De la Persévérance aux Jeux Olympiques : Une Reconnaissance Mondiale

La persévérance de Ramzi Boukhiam est une caractéristique constante de sa carrière. Les années passaient, et les doutes commençaient à s'installer chez le surfeur professionnel, notamment face au niveau de plus en plus élevé sur le circuit QS, où les jeunes talents émergent de plus en plus tôt. « Ma pire année mentalement c’était en 2019, juste avant ma qualification aux Jeux Olympiques », confie-t-il.
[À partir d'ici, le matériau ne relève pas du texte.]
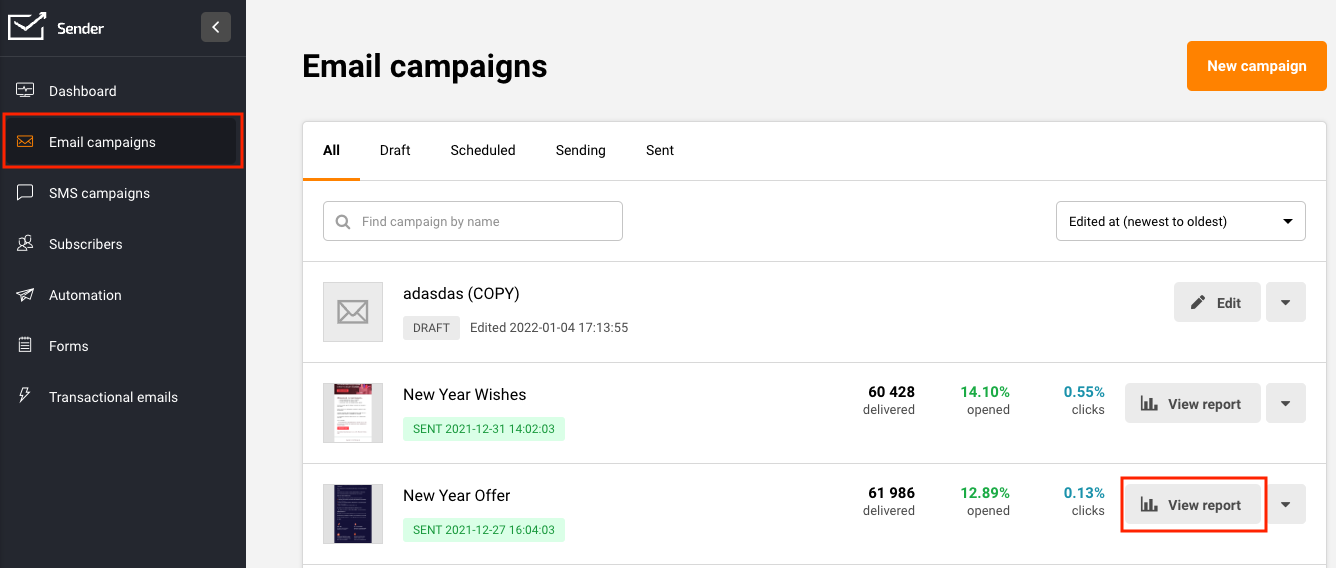Click the Automation paper plane icon
The width and height of the screenshot is (1336, 568).
pos(26,295)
Il traversait alors une saison horrible, ne se reconnaissant plus, tant dans son surf que dans sa vie personnelle, au point d'avoir voulu arrêter après le QS d’Anglet.
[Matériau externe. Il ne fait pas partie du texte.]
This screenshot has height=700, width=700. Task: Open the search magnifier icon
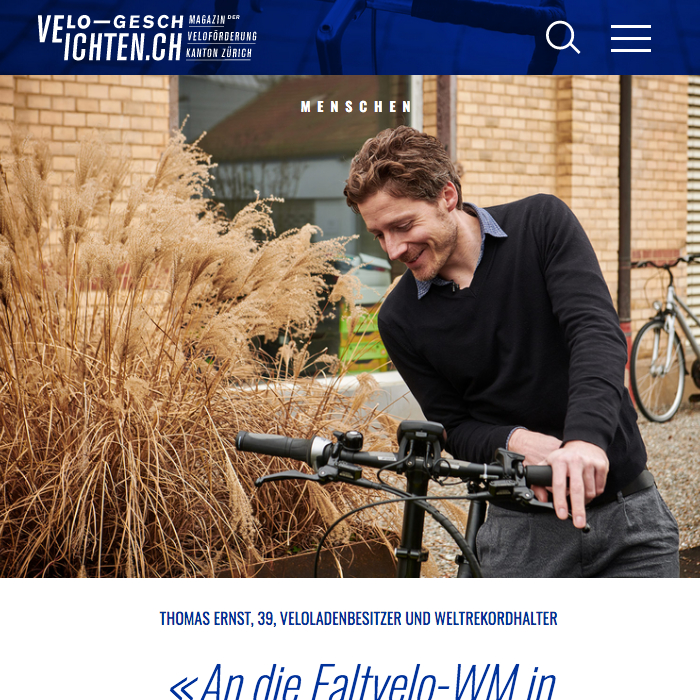(562, 38)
Encouragé par son coach, il a accepté de se donner une dernière chance pour quatre échéances supplémentaires : Pantin, les ISA Surfing Games au Japon (Miyazaki), Ericeira et les Açores. C'est cette seconde compétition, au Japon, qui a changé la donne. Alors qu'il était déterminé à arrêter et n'avait aucune attente de l'événement, Ramzi a décroché sa qualification aux Jeux Olympiques 2020. C'était un moment historique, marquant la première fois que le surf serait représenté aux Jeux Olympiques. Il a retrouvé ces sensations oubliées, le feu de la victoire qui « efface tout le reste », et le déclic était là. Avec les JO en ligne de mire, il s’est retrouvé animé d'une nouvelle flamme qui ne le quitterait plus.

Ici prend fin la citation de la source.